You have to write it out:

func main() {
    i, err := f()
    j := g(i, err, 1)
    println(j)
}

Or you have to make g take a function as input, since functions are first class citizens.

func f() (int, error) {
    return 1, nil
}

func g(ff func() (int, error), j int) int {
    i, err := ff()
    if err != nil {
        return 0
    }
    return i + j
}

func main() {
    i := g(f, 1)
    println(i)
}

But that means that our bind function:

type bind = func(M<B>, func(B) M<C>) M<C>

as defined for errors:

type bind = func(b B, err error, g func(B) (C, error)) (C, error)

will not be fun to use, unless we squash that tuple into a function:

type bind = func(f func() (B, error), g func(B) (C, error)) (C, error)

If we squint we can see our returning tuple as a function as well:

type bind = func(f func() (B, error), g func(B) (C, error)) func() (C, error)

And if we squint again, then we can see that this is our compose function, where f just takes zero parameters:

type compose = func(f func(A) (B, error), g func(B) (C, error)) func(A) (C, error)

Ta da, we have our Kleisli Arrow, by just squinting a few times.

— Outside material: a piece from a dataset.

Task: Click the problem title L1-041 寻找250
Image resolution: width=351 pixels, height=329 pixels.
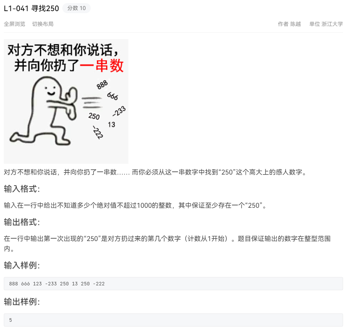Action: pyautogui.click(x=32, y=8)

type compose = func(f func(A) M<B>, g func(B) M<C>) func(A) M<C>

Conclusion

Monads hide some of the repeated logic of composing functions with embellished types, so that you don’t have to feel like Bart Simpson in detention, but rather like Bart Simpson on his skateboard, bowling a cricket ball, while it is his turn to bat.

Missing image of Bart Simpson on his skateboard

If you want to try monads and other functional programming concepts in Go, then you can do it using my code generator, GoDerive.

Warning: One of the key concepts of functional programming is immutability. This not only makes programs easier to reason about, but also allows for compiler optimizations. To simulate this immutability, in Go, you will tend to copy lots of structures that will lead to non optimal performance. The reason functional programming languages gets away with this is exactly because they can rely on the immutability and always point to the old values, instead of copying them again.

If you really want to transition to functional programming, I would recommend Elm. Its a statically typed functional programming language for the front-end. It is as easy to learn for a functional language, as Go is to learn for an imperative language. I did this guide in a day and I was able to start being productive that evening. The creator went out of his way to make it an easy to learn language by even removing the need to understand monads. I have personally found Elm a joy to use in the front-end in conjunction with Go in back-end. If you start feeling bored in Go and Elm, don’t worry there is much more to learn, Haskell is waiting for you.